Controllo capitali, la cura per le nuove crisi

19 maggio 2017, di Mariangela Tessa

Mentre la politica di costruire muri per tenere a freno i migranti tiene banco nell’informazione quotidiana, quello di cui si parla poco è la prospettiva di un altro tipo di muro, ovvero quello finanziario, che vieta risparmiatori e investitori di trasferire, rimpatriare, o anche usare il loro capitale. Il controllo dei capitali è diventato il nuovo strumento nelle mani dei governi per affrontare le crisi globali.

E’ quanto sostiene in un articolo pubblicato su Ekathimerini, Jason Manolopoulos, co-fondatore di Dromeus Capital, secondo cui politici europei, nel panico della crisi economica, potrebbero usare i controllo di capitale come il nuovo QE.

In questo processo, il sistema finanziario globale rischierebbe la frammentazione, mentre la ricchezza sarebbe trasferita dal settore privato al governo mentre la liquidità potrebbe volatilizzarsi in un secondo.

Un esempio di questo processo è stato realizzato in Grecia. Un processo che ora sta virando verso un graduale alleggerimento dei controlli sui capitali, imposti nel luglio 2015 a salvaguardia delle banche del paese.

“I prossimi passi verso un ulteriore allentamento delle restrizioni deve essere implementato quanto prima”, ha dichiarato qualche giorno fa il ministero delle Finanze, aggiungendo che “ad ogni modo, le tappe devono essere ideate e messe in campo all’interno di una strategia prudente, a tutela della stabilità finanziaria”.

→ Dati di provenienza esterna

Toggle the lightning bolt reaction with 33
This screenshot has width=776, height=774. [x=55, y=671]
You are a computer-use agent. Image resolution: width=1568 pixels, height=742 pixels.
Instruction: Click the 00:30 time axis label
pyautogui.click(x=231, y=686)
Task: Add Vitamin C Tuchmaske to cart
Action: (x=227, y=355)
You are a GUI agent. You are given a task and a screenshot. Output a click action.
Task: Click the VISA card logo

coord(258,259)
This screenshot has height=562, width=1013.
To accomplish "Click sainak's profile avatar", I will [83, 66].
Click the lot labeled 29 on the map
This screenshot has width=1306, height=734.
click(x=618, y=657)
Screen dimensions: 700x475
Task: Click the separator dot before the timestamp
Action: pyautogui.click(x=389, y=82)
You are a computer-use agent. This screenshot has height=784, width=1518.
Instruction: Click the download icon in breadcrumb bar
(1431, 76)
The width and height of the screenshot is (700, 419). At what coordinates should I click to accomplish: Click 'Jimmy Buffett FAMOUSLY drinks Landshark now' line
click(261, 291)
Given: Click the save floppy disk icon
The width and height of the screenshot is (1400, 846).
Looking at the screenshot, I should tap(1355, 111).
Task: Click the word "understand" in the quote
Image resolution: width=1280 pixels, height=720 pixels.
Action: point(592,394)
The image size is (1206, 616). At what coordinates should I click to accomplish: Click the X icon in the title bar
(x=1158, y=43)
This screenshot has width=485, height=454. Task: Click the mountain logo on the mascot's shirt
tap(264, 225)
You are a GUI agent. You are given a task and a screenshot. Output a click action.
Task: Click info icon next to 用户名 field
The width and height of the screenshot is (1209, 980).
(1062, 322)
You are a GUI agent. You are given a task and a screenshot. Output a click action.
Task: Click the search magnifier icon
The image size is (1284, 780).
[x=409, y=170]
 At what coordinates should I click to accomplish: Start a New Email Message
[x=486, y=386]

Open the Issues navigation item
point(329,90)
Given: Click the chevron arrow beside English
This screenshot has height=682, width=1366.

Gli istituti greci hanno registrato tuttavia solo un leggero aumento dei depositi e restano dipendenti dai prestiti della Banca centrale per colmare il proprio bisogno di fondi. Il controllo sui capitali si è gradualmente ridotto nel tempo. Al momento i titolari di un conto possono ritirare contanti per 840 euro ogni due settimane e non hanno limiti sul danaro depositato in banca dopo il luglio 2016. Il limite mensile per trasferimenti di danaro all’estero è ad oggi di mille euro.